Es ist mir sehr wohl bewusst, dass das Wort „ernstzunehmend“ von Kritikern der Wissenschaftskommunikation auch in einem anderen Kontext verwendet wird – nämlich, dass man Wissenschaft, wenn auf Laienniveau heruntergebrochen, nicht als wissenschaftlich relevant im Sinne eines Forschers bezeichnen kann. Aber so geht es auch meinem Mechaniker, wenn er mir nach einer Jahresinspektion meines Autos erklären muss, warum er einige (teure) Relais in der hochkomplizierten Elektronik austauschen musste, und bei dieser Konversation sein Fachwissen auf mein Niveau herunterbrechen muss. Für mich geht es bei der Wissensvermittlung vor allem darum, Wissen zu verbreiten, das von Forschern generiert wird. Dieses Wissen darf nicht einem kleinen Kreis vorbehalten bleiben, sondern sollte jedem zugänglich gemacht werden. Gerade das Zitat Marie von Ebner-Eschenbachs, das sich die Science Busters als Leitspruch gewählt haben, verdeutlicht, warum das so wichtig ist: „Wer nichts weiß, muss alles glauben“.
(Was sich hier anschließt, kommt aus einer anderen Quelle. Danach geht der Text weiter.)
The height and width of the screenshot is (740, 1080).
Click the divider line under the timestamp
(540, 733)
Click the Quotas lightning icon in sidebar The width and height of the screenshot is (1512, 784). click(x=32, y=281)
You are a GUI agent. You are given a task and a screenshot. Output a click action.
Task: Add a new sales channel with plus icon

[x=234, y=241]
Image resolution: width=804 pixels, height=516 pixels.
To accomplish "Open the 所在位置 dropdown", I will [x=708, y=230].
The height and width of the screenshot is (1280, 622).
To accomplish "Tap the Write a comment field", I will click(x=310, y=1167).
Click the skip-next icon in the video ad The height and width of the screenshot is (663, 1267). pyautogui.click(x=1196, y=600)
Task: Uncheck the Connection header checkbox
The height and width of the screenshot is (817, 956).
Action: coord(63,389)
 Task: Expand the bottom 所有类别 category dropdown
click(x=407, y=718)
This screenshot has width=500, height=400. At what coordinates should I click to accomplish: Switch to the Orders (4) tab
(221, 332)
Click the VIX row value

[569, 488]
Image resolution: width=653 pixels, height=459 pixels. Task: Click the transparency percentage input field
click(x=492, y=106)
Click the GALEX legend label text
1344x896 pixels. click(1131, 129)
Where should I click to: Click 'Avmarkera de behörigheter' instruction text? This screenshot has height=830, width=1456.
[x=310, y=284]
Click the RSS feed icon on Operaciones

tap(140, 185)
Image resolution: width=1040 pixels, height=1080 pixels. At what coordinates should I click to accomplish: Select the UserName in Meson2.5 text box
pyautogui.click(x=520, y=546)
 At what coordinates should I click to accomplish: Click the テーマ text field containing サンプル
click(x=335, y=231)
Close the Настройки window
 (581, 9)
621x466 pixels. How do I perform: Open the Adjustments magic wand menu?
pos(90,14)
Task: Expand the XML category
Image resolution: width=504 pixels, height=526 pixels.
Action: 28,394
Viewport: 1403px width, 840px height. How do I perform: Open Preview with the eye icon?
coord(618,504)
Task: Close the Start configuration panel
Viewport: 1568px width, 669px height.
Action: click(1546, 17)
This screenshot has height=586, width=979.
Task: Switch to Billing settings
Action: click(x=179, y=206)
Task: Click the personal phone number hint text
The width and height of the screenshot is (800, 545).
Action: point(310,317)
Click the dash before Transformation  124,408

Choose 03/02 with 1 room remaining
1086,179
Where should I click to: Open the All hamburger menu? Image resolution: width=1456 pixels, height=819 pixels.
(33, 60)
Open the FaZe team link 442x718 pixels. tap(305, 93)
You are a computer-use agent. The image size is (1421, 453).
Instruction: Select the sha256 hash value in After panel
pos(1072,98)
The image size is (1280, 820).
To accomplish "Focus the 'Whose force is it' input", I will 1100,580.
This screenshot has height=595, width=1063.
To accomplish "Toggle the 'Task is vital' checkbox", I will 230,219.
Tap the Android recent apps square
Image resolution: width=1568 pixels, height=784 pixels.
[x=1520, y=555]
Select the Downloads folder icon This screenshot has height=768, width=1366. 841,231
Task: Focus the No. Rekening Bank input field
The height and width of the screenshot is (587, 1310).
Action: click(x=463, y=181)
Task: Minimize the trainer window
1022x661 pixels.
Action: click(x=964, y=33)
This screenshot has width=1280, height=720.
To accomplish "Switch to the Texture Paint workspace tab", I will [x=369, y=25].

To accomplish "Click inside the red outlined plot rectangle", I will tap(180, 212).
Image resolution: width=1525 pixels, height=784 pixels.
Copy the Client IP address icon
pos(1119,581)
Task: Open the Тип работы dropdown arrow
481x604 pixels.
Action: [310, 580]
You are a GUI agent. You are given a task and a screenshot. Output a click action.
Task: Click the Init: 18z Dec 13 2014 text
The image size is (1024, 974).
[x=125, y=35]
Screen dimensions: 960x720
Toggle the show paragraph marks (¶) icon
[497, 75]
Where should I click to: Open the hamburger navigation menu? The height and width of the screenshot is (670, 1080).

Humor ist dabei, zumindest für mich, das perfekte Werkzeug, um Menschen dazu zu bringen, sich auch nach einem harten Arbeitstag mit komplexen wissenschaftlichen Themen auseinanderzusetzen und sich durchaus auch weiterzubilden. Jedoch bedarf es, im Gegensatz zu wissenschaftlichen Vorträgen vor einem Fachkollegium, einer anderen Dramaturgie der Vermittlung. Ein Punkt, den ich für meine Auftritte bei den Science Busters erst lernen musste und der mir teilweise noch immer Schwierigkeiten bereitet.

Würden wir etwa bei unseren Bühnenshows bereits im Titel oder innerhalb der ersten Sätze die wissenschaftliche Grundaussage preisgeben, wie es bei Kongressvorträgen der Fall ist, wäre jegliche Spannung und der damit verbundene Unterhaltungseffekt für den Zuhörer genommen. Diese Spannung muss im Wissenschaftskabarett vielmehr durch ein Frage-Antwort-Spiel zwischen dem vermeintlich ahnungslosen Kabarettisten und dem Wissenschaftler gezielt aufgebaut werden – und resultiert in Wortwitz, Pointen und letztendlich in der wissenschaftlichen Kernaussage. Dadurch wird die Wissensvermittlung entscheidend aufgelockert, ohne dabei an Wertigkeit zu verlieren – sowohl für den Zuschauer, als auch für den Wissenschaftler.

Bei einer unserer ORF-Aufzeichnungen hatte ich mal einen Blackout, ich wusste im Text nicht mehr weiter. Wäre mir das bei einem wissenschaftlichen Kongress passiert, hätte man mir vermutlich mangelnde Vorbereitung oder Inkompetenz vorgeworfen. Im Wissenschaftskabarett werden solche Fehler verziehen und meist mit Gelächter und Applaus goutiert. Jedenfalls sofern der Wissenschaftler in dieser Situation über die nötige Portion Humor und Selbstironie verfügt – eine Eigenschaft, die man für die Bühne unbedingt haben muss.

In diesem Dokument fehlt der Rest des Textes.